→ Document text
-=-=-=-=-

5.8.4. Creating multiple arbitrated replicated volumes across fewer total nodes

If you are configuring more than one arbitrated-replicated volume, or a single volume with multiple replica sets, you can use fewer nodes in total by using either of the following techniques:
  • Chain multiple arbitrated replicated volumes together, by placing the arbiter brick for one volume on the same node as a data brick for another volume. Chaining is useful for write-heavy workloads when file size is closer to metadata file size (that is, from 32–128 KiB). This avoids all metadata I/O going through a single disk.
    In arbitrated distributed-replicated volumes, you can also place an arbiter brick on the same node as another replica sub-volume's data brick, since these do not share the same data.
  • Place the arbiter bricks from multiple volumes on a single dedicated node. A dedicated arbiter node is suited to write-heavy workloads with larger files, and read-heavy workloads.

-=-=-=-=-

→ Direction A
Answer these from the arbitrated volumes section:
(i) What file size range does it give as close to metadata file size?
(ii) What does chaining avoid?
(iii) Which workloads is a dedicated arbiter node suited to?
→ Direction B
In the arbitrated volumes section, shorten the paragraph that begins "Chain multiple arbitrated replicated volumes together" and keep its main facts.
→ Direction C
Carry on the arbitrated volumes section from its last sentence.
The listing after this point is separate material, unrelated to the arbitrated volumes section.

→ Records supplied
-=-=-=-=-

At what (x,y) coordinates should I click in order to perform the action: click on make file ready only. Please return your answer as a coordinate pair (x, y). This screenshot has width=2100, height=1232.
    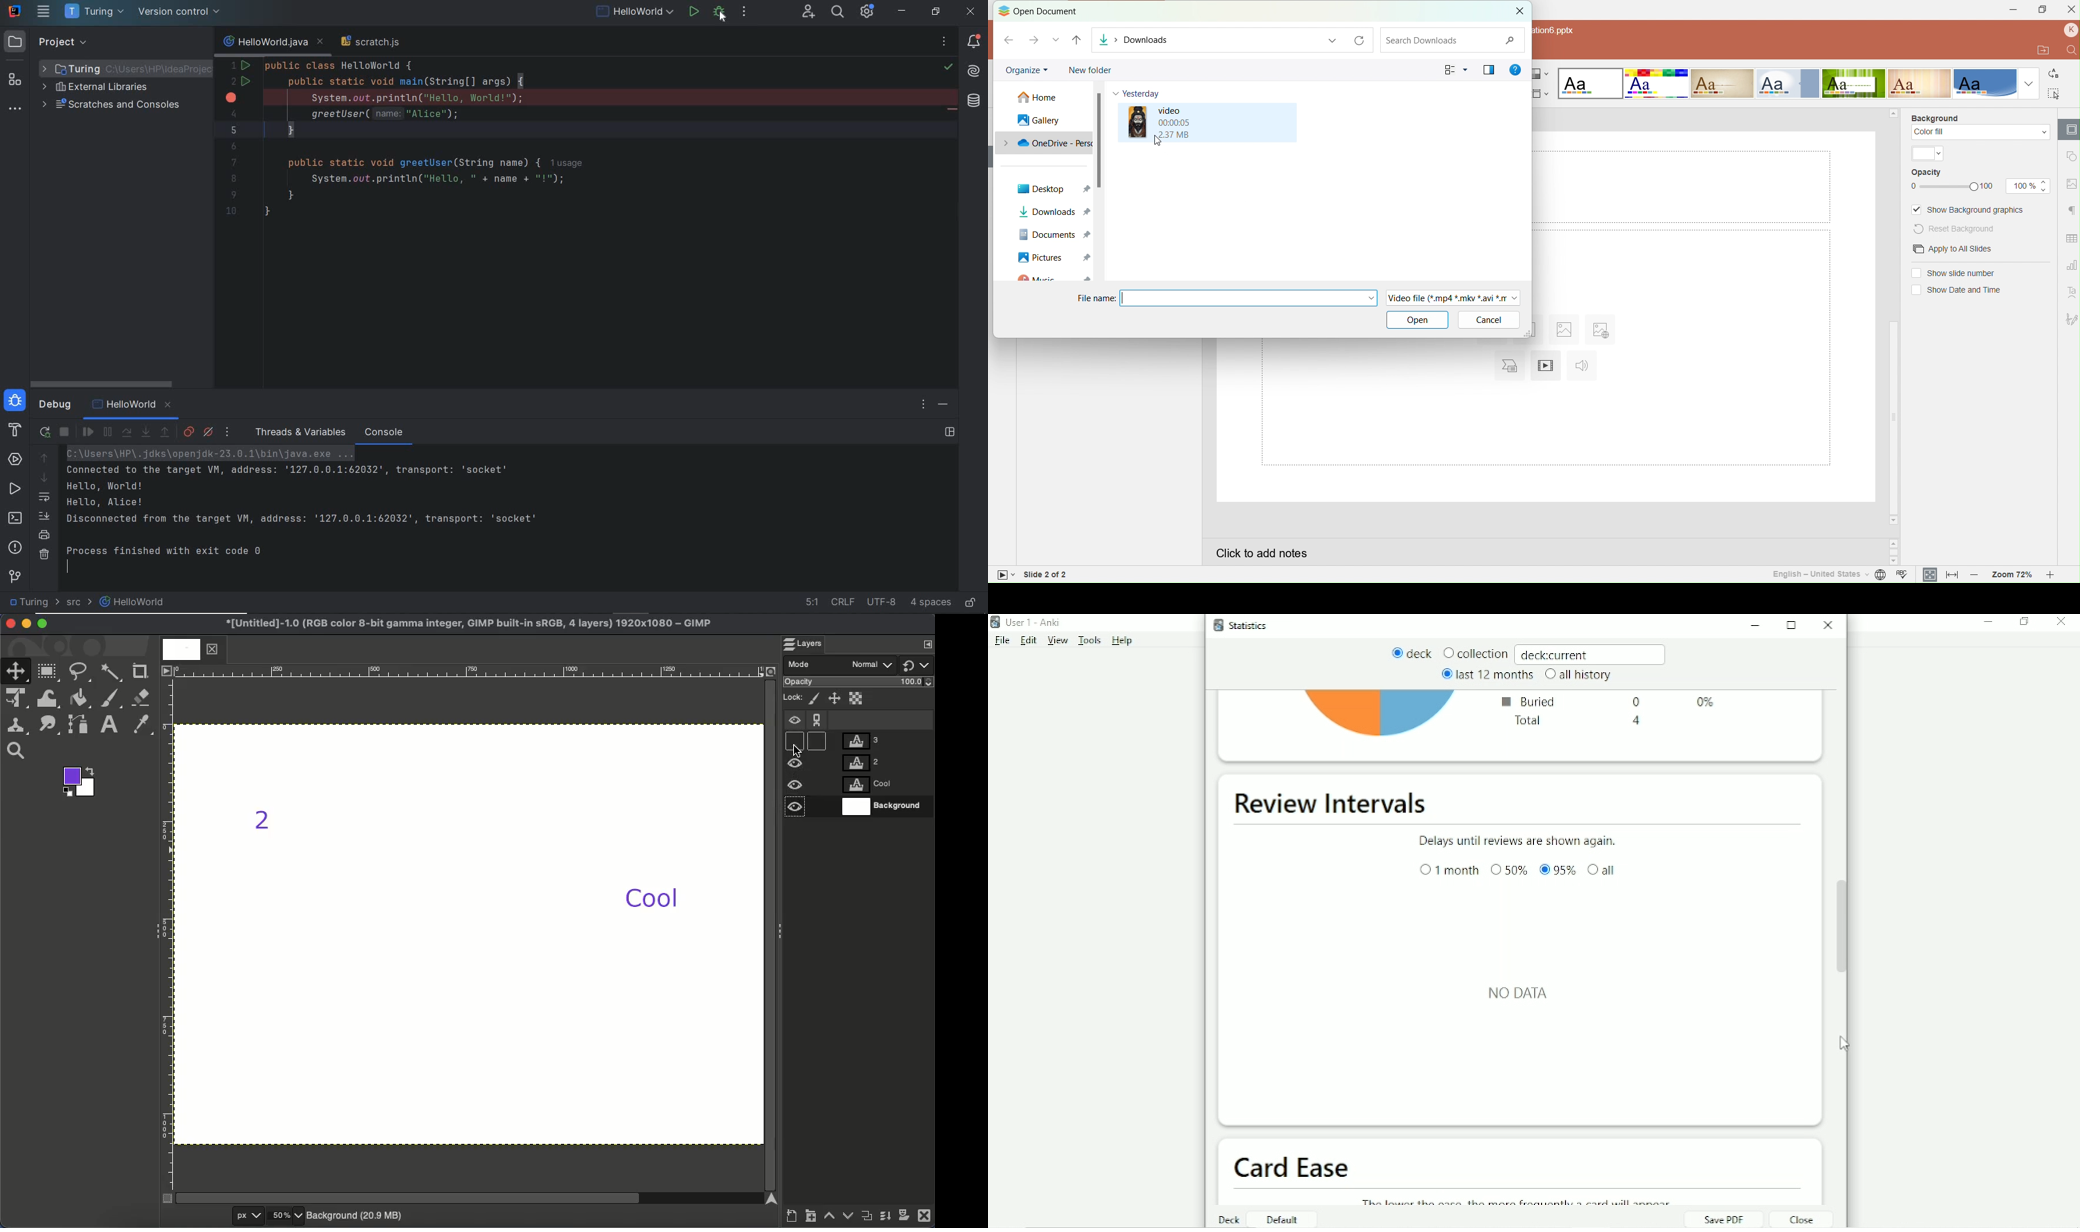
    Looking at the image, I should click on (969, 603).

-=-=-=-=-

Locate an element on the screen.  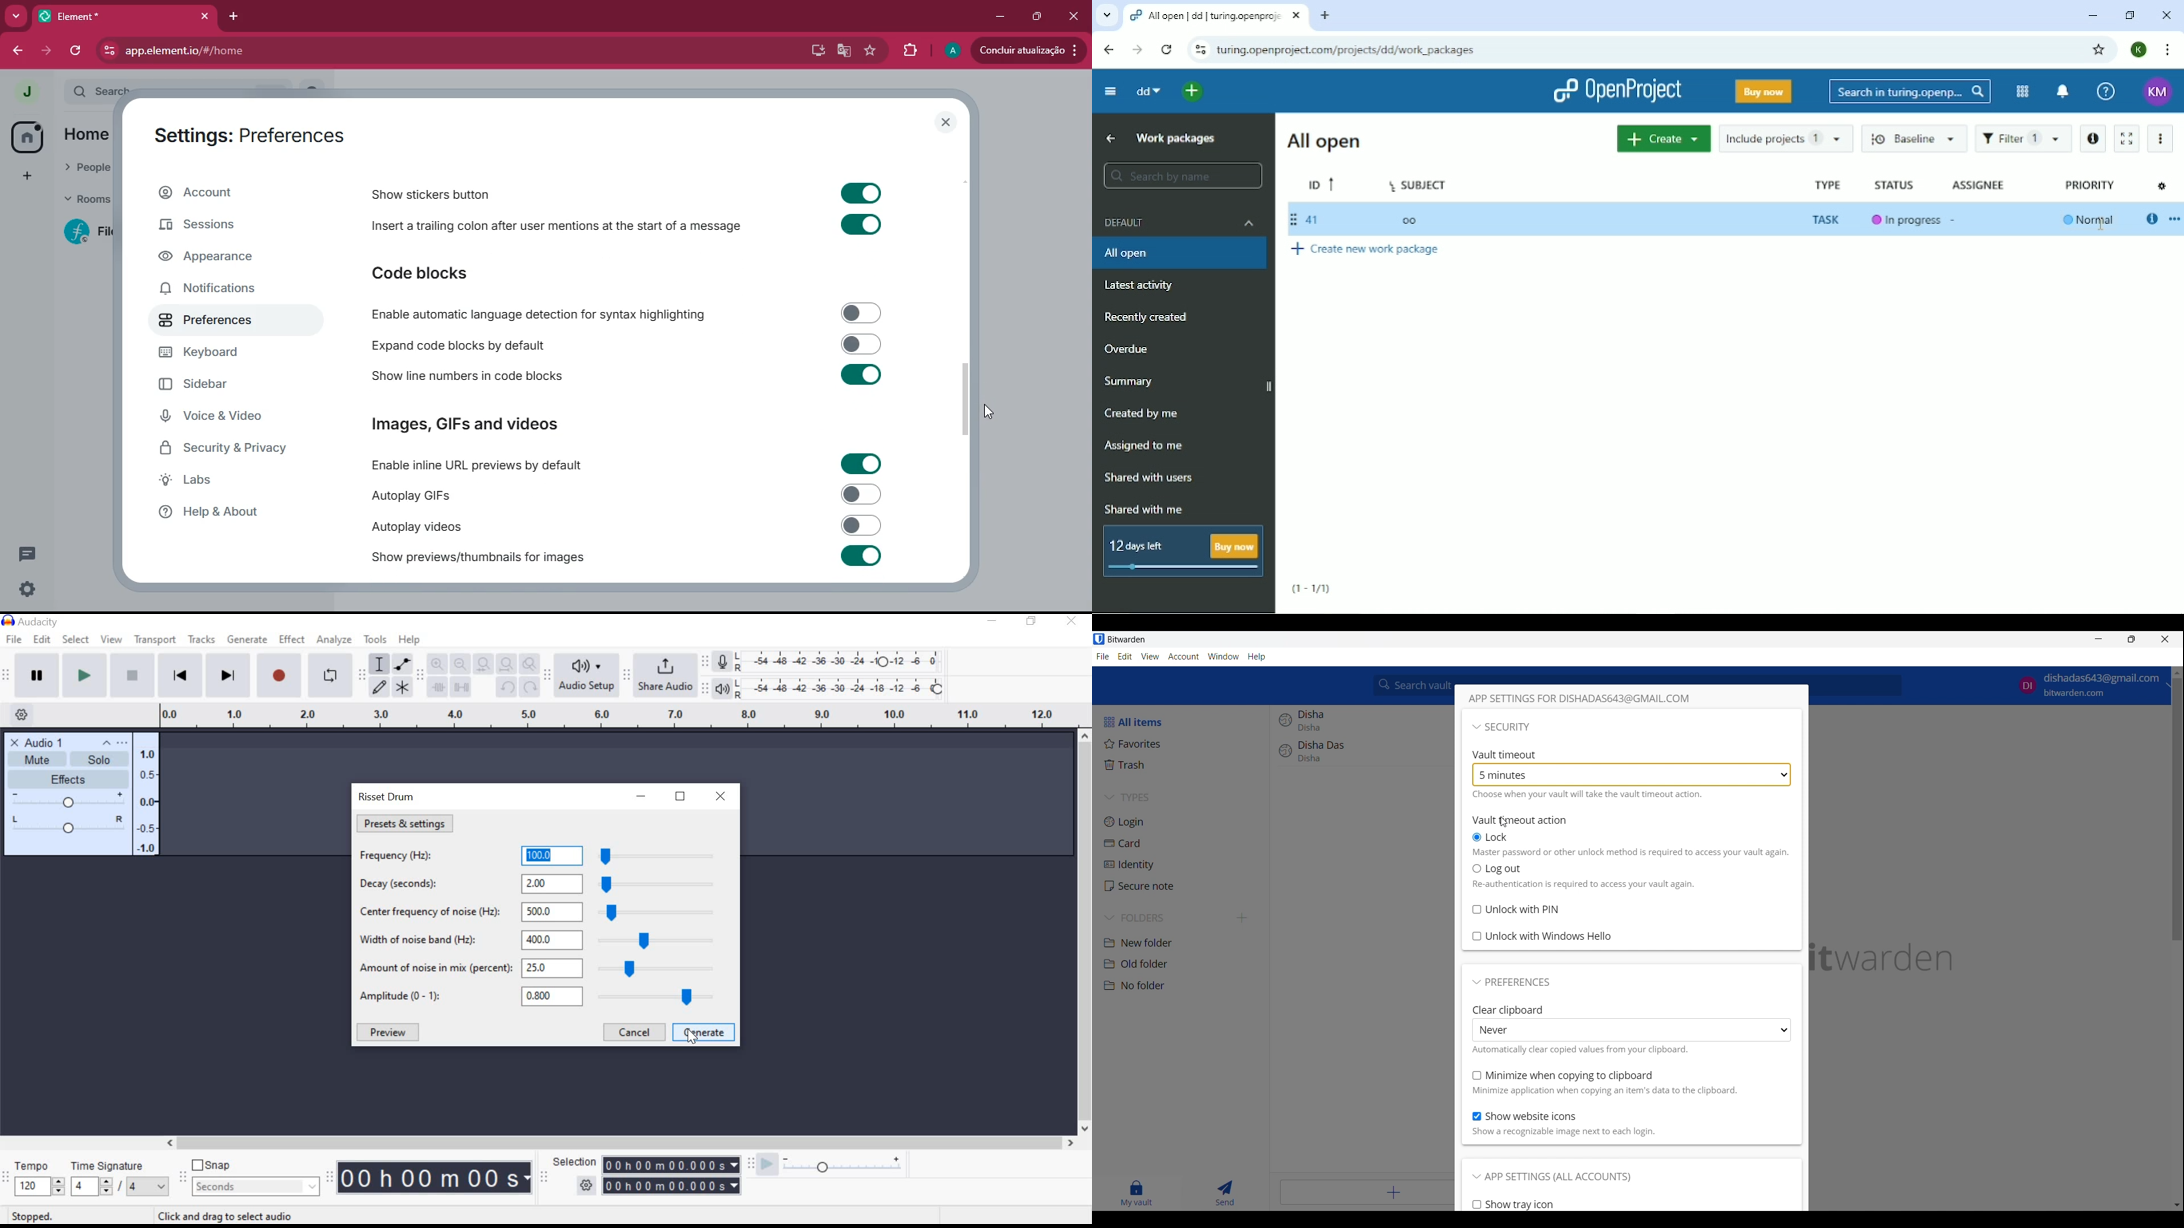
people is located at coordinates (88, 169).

-=-=-=-=-

→ Task response A
(i) 32–128 KiB
(ii) All metadata I/O going through a single disk
(iii) Write-heavy workloads with larger files, and read-heavy workloads

→ Task response B
Chain arbitrated replicated volumes by putting one volume's arbiter brick on the same node as another volume's data brick. This suits write-heavy workloads where file size is close to metadata file size (32–128 KiB), and it keeps all metadata I/O from going through a single disk.

→ Task response C
Example 5.9. Example of a dedicated configuration

The following commands create two arbitrated replicated volumes, firstvol and secondvol. Server3 contains the arbiter bricks of both volumes.
# gluster volume create firstvol replica 3 arbiter 1 server1:/bricks/brick server2:/bricks/brick server3:/bricks/arbiter_brick
# gluster volume create secondvol replica 3 arbiter 1 server4:/bricks/data_brick server5:/bricks/brick server3:/bricks/brick
Dedicated Arbiter Node Configuration
Two gluster volumes configured across five servers to create two three-way arbitrated replicated volumes, with the arbiter bricks on a dedicated arbiter node.

Example 5.10. Example of a chained configuration

The following command configures an arbitrated replicated volume with six sub-volumes chained across six servers in a 6 x (2 + 1) configuration.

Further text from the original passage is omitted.